Some listing
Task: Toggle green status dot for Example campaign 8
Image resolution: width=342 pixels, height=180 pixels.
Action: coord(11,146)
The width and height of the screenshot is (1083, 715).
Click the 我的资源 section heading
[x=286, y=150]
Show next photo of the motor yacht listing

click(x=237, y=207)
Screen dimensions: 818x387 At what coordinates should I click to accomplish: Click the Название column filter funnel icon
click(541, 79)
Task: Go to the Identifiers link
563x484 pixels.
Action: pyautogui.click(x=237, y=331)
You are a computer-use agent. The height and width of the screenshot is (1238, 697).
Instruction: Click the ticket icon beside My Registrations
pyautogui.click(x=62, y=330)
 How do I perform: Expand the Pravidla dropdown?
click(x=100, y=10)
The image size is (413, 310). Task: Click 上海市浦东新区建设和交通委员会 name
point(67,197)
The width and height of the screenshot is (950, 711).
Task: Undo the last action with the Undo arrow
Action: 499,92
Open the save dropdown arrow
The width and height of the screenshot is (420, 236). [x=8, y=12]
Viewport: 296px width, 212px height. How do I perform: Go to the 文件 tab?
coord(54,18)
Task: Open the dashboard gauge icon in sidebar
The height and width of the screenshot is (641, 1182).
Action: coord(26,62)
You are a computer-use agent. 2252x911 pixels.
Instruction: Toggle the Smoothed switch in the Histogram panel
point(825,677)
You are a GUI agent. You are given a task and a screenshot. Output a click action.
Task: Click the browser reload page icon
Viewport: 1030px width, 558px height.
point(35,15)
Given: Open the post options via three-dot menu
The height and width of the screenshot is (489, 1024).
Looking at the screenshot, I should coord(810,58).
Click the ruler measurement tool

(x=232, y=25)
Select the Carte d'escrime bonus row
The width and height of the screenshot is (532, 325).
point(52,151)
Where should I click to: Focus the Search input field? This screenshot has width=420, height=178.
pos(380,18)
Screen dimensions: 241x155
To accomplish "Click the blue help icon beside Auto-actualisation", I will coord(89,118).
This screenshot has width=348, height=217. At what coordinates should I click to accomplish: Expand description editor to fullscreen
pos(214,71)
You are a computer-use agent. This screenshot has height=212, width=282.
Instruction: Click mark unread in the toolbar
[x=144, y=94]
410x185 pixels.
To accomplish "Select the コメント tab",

> **Exercise**:
Copy out the lines of the listing verbatim, beginning at the line containing "You are a GUI" and continuing through the last line of the listing, including both.

> **Expected answer**:
You are a GUI agent. You are given a task and a screenshot. Output a click action.
Task: Click the browser reload page icon
Viewport: 1030px width, 558px height.
point(35,15)
Given: Open the post options via three-dot menu
The height and width of the screenshot is (489, 1024).
Looking at the screenshot, I should coord(810,58).
Click the ruler measurement tool

(x=232, y=25)
Select the Carte d'escrime bonus row
The width and height of the screenshot is (532, 325).
point(52,151)
Where should I click to: Focus the Search input field? This screenshot has width=420, height=178.
pos(380,18)
Screen dimensions: 241x155
To accomplish "Click the blue help icon beside Auto-actualisation", I will coord(89,118).
This screenshot has width=348, height=217. At what coordinates should I click to accomplish: Expand description editor to fullscreen
pos(214,71)
You are a computer-use agent. This screenshot has height=212, width=282.
Instruction: Click mark unread in the toolbar
[x=144, y=94]
410x185 pixels.
To accomplish "Select the コメント tab",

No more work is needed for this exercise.